Introduction
How companies compete is changing at a very rapid rate in 2025. It is no longer reasonable to ask “What’s your moat?” Companies were once asked this question for decades when they tried asking fences to shut down the competition. But today, with more rates of disruption by technology and new ways to engage with customers, that response is so obsolete. Instead of defense, what executives need now is creative thinking about winning. That’s why moat questions are misguided today—and what actually are the important critical questions.
The Limited Relevance of “Moat” in Today’s Business World
The Historical Importance of Moats
Warren Buffett coined the term “moat” in discussing durable strengths that protect a company from competition. Think brand loyalties, cost advantages, or network effects. Those were the things that made companies unbeatable over centuries. Firms like Coca-Cola or utility companies constructed themselves on difficult-to-replicate strengths.
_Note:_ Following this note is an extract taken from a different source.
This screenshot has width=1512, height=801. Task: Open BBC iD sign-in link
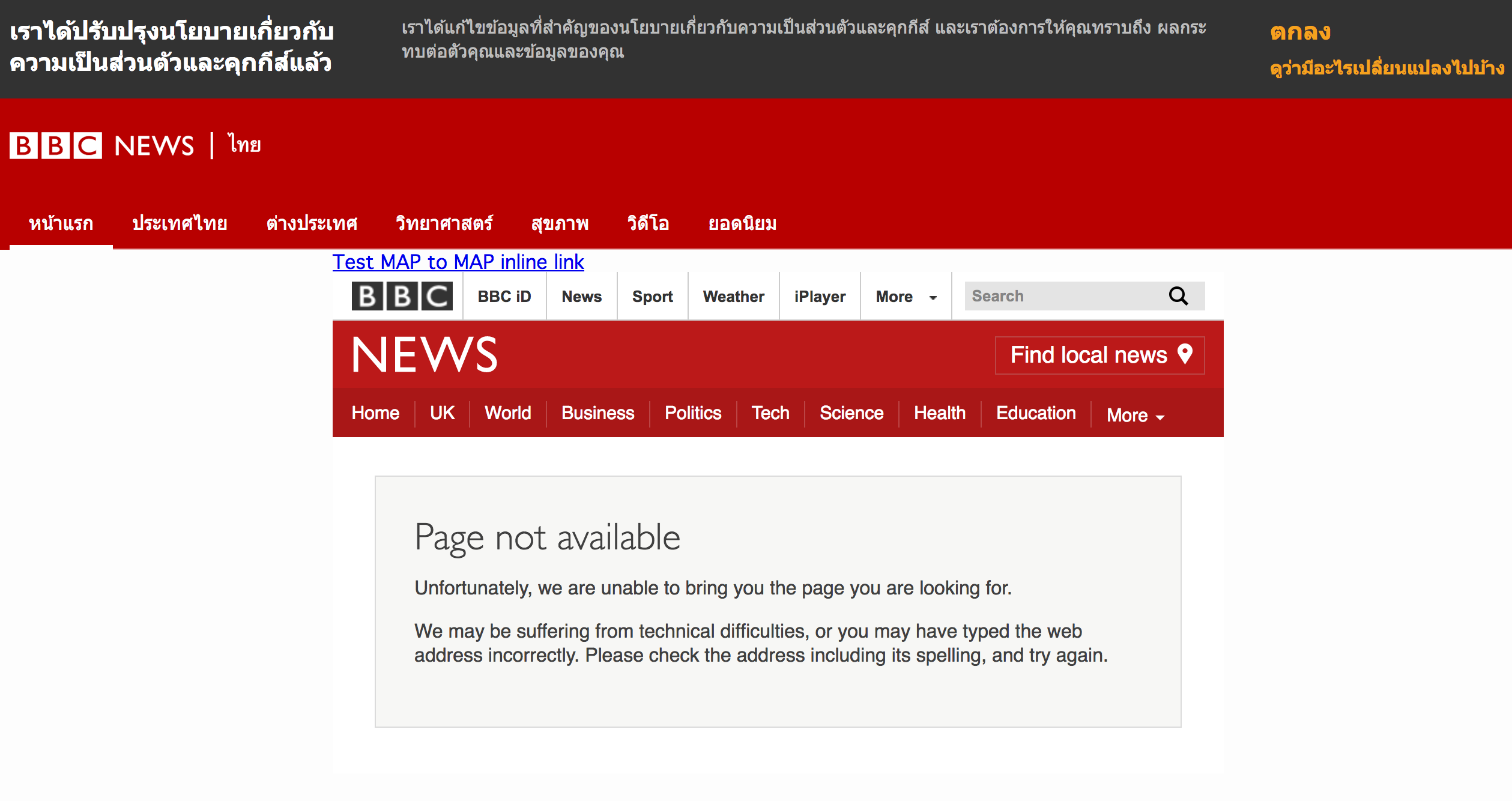pyautogui.click(x=504, y=297)
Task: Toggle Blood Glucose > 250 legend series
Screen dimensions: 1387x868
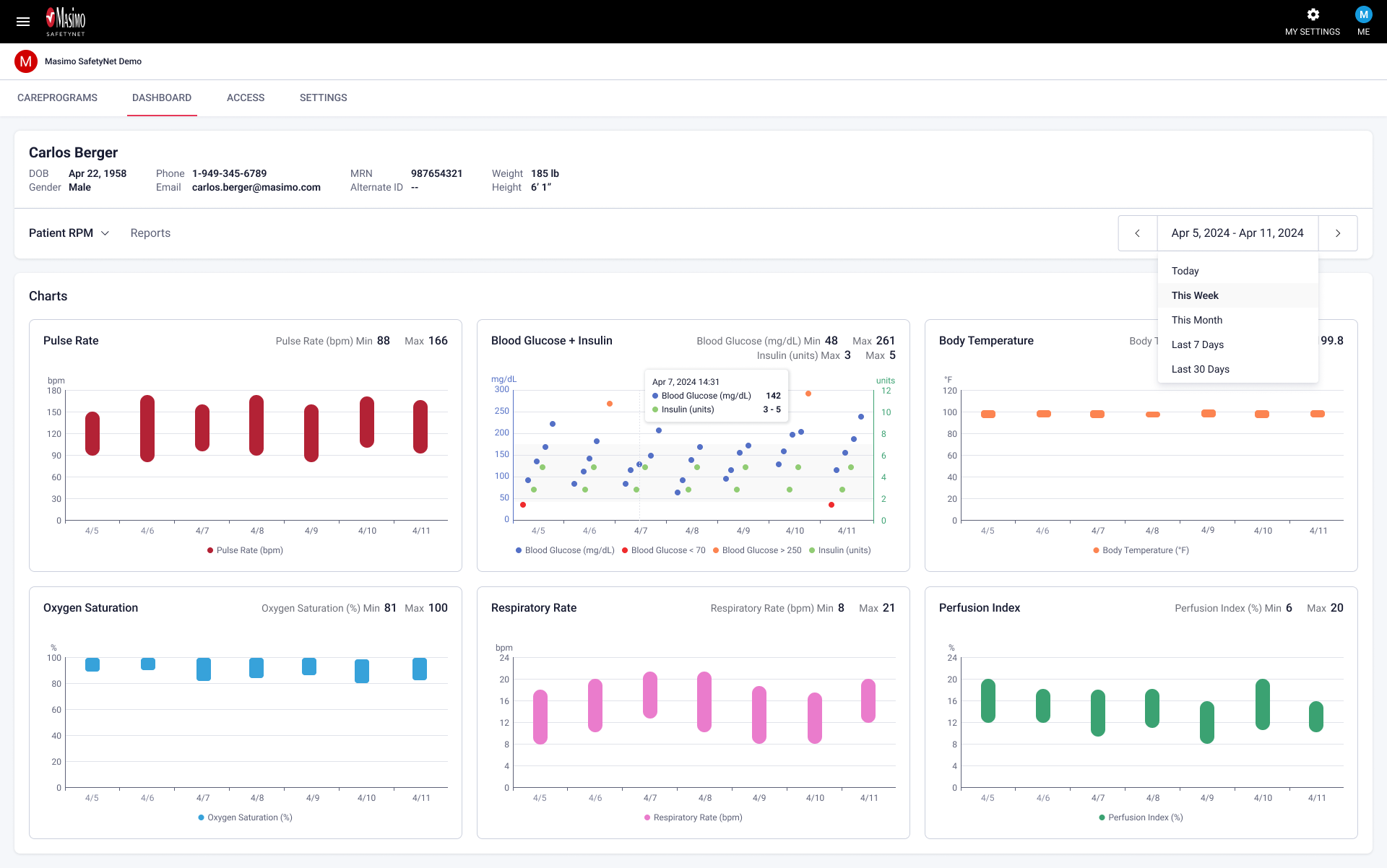Action: point(757,550)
A wide moat signaled profitable long-term results.
Why Moats Are Failing in 2025
While technology is booming along at a frenetic rate, outdated moats are a thing of the past. New tech emerges every few months or so, rendering previous strengths obsolete. This is confirmed by a McKinsey study—70% of industries must innovate just to stay alive. Consider the case of Blockbuster and Netflix. The focus of Netflix on streaming and analytics rendered Blockbuster obsolete in one night. Old barriers are useless when technology is advancing so rapidly.
The Ascendancy of Velocity and Flexibility
Velocity and speedy change now dominate entrenched advantage. Organizations that never stop changing and innovating are ahead. Amazon is the example. They prize velocity of delivery, customer response, and new products. Flexibility is what puts them on top, not assets or scale economies. To simplify, during a period of fast change, changeability eclipses any durable moat.
The Shift From Moats to Ecosystems and Platforms
Ecosystems as the New Competitive Advantage
Unlike walls, today’s conquerors build a network of interdependence. Think of Apple, Google, or Amazon. They assemble products, services, and customers into an interdependent system. Such a networked architecture is harder to copy. Consumers stick around for the whole experience, not one product or one feature.
Platforms Instead of Proprietary Assets
Platforms are the disruptors. They enable other companies and users to build something on top of them. TikTok is an example. Its algorithms and community get users hooked for longer than original content or videos themselves. Platforms build enduring value—and that matters most in 2025.
Actionable Tip:
Build a thriving ecosystem. Make your partners and customers part of something bigger than themselves. That builds a sustainable moat in another guise—by making your network inescapable.
Adopting Continuous Innovation Rather Than Defensive Moves
The Defects of Defensive Moats
Barrier dependency is self-indulgent. One will miss the boat on next-stage opportunities if one’s mindset is defensive about the present way of doing things. Defensive behavior will only hold while competitors have dry powder. They won’t. Disruption never takes a holiday, and long-term complacency kills.
Building a Culture of Experimentation
Building an experimentation culture sets you apart. Have your teams experiment quickly, learn quickly, and fail if that is what it takes. Google’s “20% time” made space for innovation and has given us products like Gmail. Those organizations that build this kind of culture are always agile and innovative.
Actionable Tip:
Incorporate R&D and agile testing as the core component of your company. Experiment on a regular basis, fail early, and learn quicker.
Data and Customer Centricity as Core Assets
Why Data Is the Real Money
Information is gold in 2025. It’s safest in the hands of companies who have customers and can respond at speed. Familiarity then creates loyalty.
Customer Experience as a Disruptor
Satisfied customers are loyal customers. Customer-centricity makes loyalty impossible to violate by another company. Fantastic experience today wins most patents or inventory.
Actionable Tip:
Invest in data tools. Hear the voice of the customer and iterate on your products mercilessly on it.
Reimagining Strategic Questions in 2025
Beyond “What’s Your Moat?”
The questions of today are questions of speed, ecosystem, and data. Instead of walls, ask yourself:
- How can we innovate faster than the market?
- How can we use data to serve our customers better?
Leveraging Flexibility and Resilience
With the world changing at a fast pace, flexibility becomes essential. Design processes and teams that could adjust at a fast pace.
Expert Opinion:
Rita McGrath and Clayton Christensen show us: to lead is to embrace change, not hold onto fixed gains. The best practices are learnable and adaptable.
Conclusion
The “What’s your moat?” question is not going to make anything in 2025. Great businesses have only one thing they can do: develop ecosystems, innovate in fits, drive with data, and fluidity. Convert others by developing connected platforms people adore but nemeses struggle to keep pace with. Reverse the strategy—be adaptable, cast a large net, and roll with change. That is how to get through and beyond this new economy.